> [Recorded data]:

------------------------------------

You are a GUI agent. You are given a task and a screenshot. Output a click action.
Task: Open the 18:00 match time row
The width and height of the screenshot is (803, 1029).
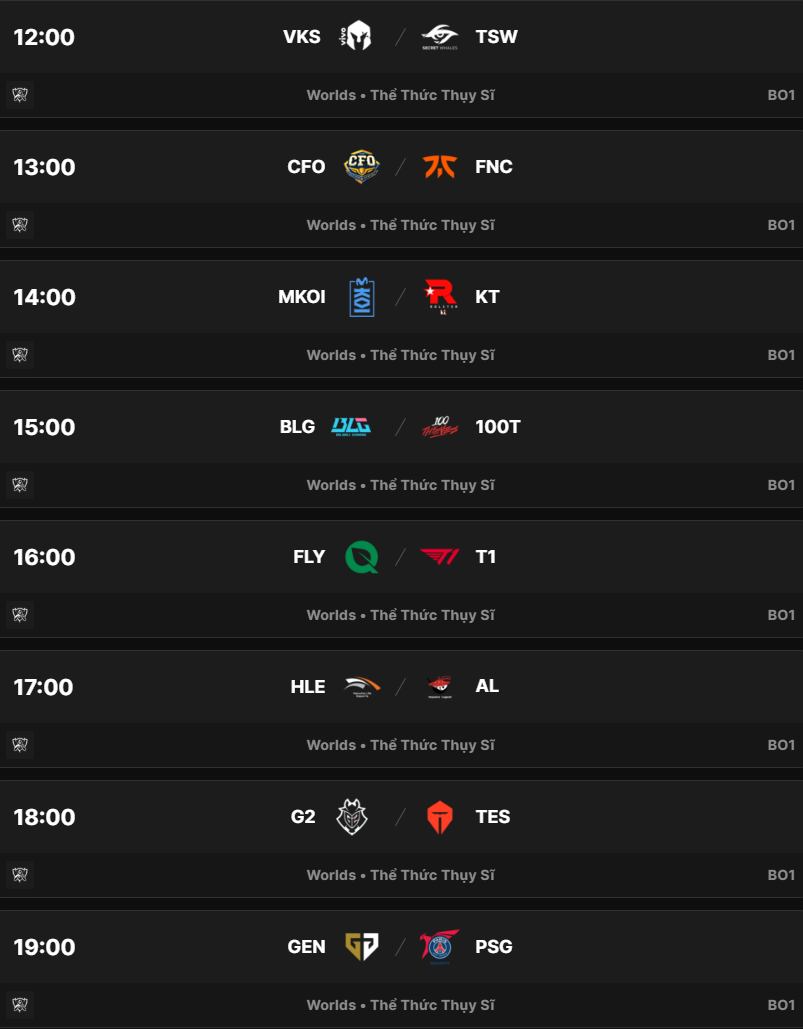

------------------------------------

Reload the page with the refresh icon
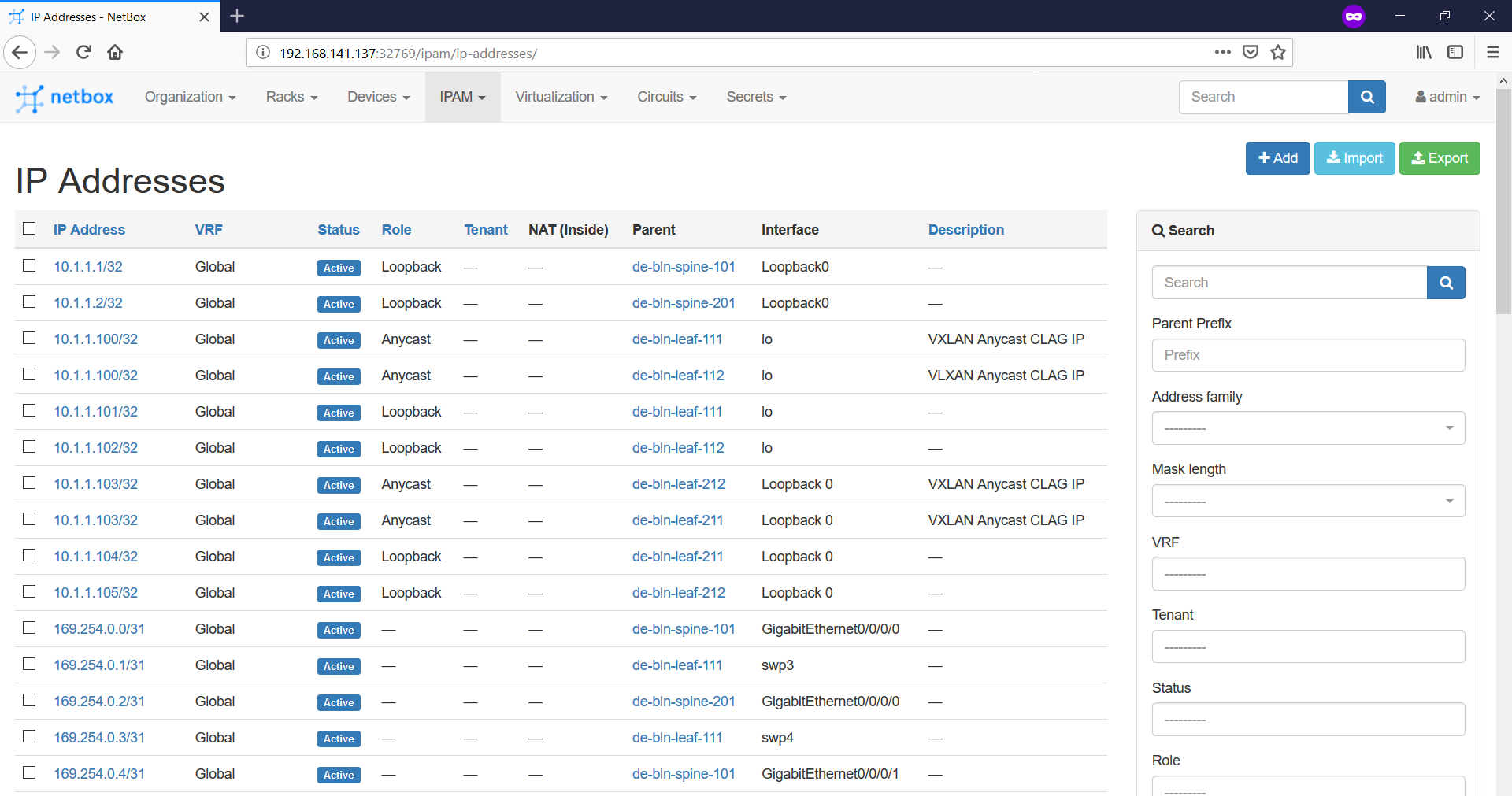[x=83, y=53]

------------------------------------

Given the records above, reproduce precisely and only the lines between the line holding "You are a GUI" and the line holding "The width and", inclusive.

> [Exercise result]:
You are a GUI agent. You are given a task and a screenshot. Output a click action.
Task: Open the 18:00 match time row
The width and height of the screenshot is (803, 1029).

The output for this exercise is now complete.